* Begin Material for the task *
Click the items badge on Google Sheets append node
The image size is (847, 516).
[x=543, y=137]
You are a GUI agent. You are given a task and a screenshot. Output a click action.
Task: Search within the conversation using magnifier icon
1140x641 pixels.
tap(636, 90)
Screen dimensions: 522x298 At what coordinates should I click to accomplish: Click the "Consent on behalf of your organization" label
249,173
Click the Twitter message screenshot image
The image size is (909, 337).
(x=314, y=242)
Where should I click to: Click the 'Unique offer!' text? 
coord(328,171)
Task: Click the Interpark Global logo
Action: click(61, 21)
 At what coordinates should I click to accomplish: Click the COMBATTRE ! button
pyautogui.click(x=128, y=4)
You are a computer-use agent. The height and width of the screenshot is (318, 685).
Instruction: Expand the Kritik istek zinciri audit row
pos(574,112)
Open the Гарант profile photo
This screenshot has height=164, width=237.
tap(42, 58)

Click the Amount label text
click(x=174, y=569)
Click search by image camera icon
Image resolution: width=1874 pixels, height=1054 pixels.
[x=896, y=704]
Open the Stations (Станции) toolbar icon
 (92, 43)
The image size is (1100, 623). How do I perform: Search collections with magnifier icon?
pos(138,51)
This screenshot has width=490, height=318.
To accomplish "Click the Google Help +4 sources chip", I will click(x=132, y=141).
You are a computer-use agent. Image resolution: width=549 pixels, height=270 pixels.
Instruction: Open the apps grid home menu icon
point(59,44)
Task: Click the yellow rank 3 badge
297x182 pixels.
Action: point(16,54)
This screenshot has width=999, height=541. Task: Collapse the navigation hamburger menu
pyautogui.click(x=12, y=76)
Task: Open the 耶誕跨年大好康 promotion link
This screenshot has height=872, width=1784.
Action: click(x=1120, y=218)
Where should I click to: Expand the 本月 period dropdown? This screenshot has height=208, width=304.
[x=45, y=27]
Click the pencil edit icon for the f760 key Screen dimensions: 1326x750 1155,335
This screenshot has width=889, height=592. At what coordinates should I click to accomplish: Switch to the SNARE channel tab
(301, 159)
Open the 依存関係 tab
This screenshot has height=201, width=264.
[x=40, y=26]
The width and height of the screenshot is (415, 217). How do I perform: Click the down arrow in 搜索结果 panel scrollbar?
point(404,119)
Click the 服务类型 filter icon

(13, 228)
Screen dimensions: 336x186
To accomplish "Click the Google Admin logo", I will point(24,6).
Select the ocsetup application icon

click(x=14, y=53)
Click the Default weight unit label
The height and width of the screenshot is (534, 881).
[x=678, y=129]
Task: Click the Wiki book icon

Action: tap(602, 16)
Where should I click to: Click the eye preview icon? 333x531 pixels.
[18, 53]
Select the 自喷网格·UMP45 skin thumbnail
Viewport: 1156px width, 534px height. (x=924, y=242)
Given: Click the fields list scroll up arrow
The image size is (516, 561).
* End Material for the task *
| Your instructions |
Rewrite the items as a numbered list, starting at the first line of the items and ending at the line containing "tap(636, 90)", leaving out any blank lines.

| Exercise solution |
1. Click the items badge on Google Sheets append node
2. The image size is (847, 516).
3. [x=543, y=137]
4. You are a GUI agent. You are given a task and a screenshot. Output a click action.
5. Task: Search within the conversation using magnifier icon
6. 1140x641 pixels.
7. tap(636, 90)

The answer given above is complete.